The idea is to donate all funds raised from the pets' campaigns to the Fair Haven Grade School to give students a new playground. Last year, Fair Haven elected Mara Lincoln, a goat, as mayor. This year, two other pets-- Sammy and Murfee-- are in the running.

Sammy joined the local police department about five years ago after being rescued from the Chittenden County Humane Society. Sgt. Dale Kerber doesn't know if Sammy will be able to win the race but he can make one campaign promise.

"If you elect Sammy your honorary mayor, I can guarantee you that at her swearing-in, she will not poop on the floor, as the goat did last year, and I ended up cleaning up," Kerber said.

The third candidate, Murfee, is part of Caring Canines Therapy Dogs of Southern Vermont. He visits nursing homes, hospitals and schools.

"When we heard there was a contest for the mayor it seemed appropriate that Murfee, who loves kids, would work really hard to get the best playground he could for them," said Linda Barker, Murfee's campaign manager.

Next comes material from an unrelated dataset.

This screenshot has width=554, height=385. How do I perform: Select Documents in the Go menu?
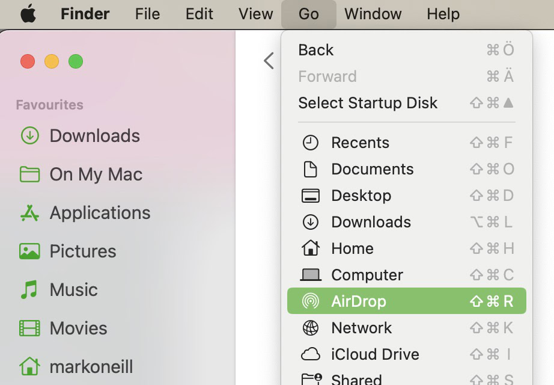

Murfee is campaigning by selling baked goods this Saturday at Shaw's from 11 a.m.-3 p.m.

So do people find electing animals as mayor silly?

"As an adult, yes, but the whole point is I can see why they are doing it-- to raise money for the playground. The equipment needs to be replaced," Kerber said.

It also gets the students involved with the election. On the morning of March 3, the school will bus kids to the polling station so they can have their say and learn the importance of voting.

"I'm hoping this kind of gets kids interested in and involved in local elections and then hopefully it sticks for when they turn 18," Gunter said.

"Kids like goats, they like police dogs: it's anybody's race," Barker said.

Gunter says they like to say 'It's not just taxes and tickets, we try to have some fun in Town Hall."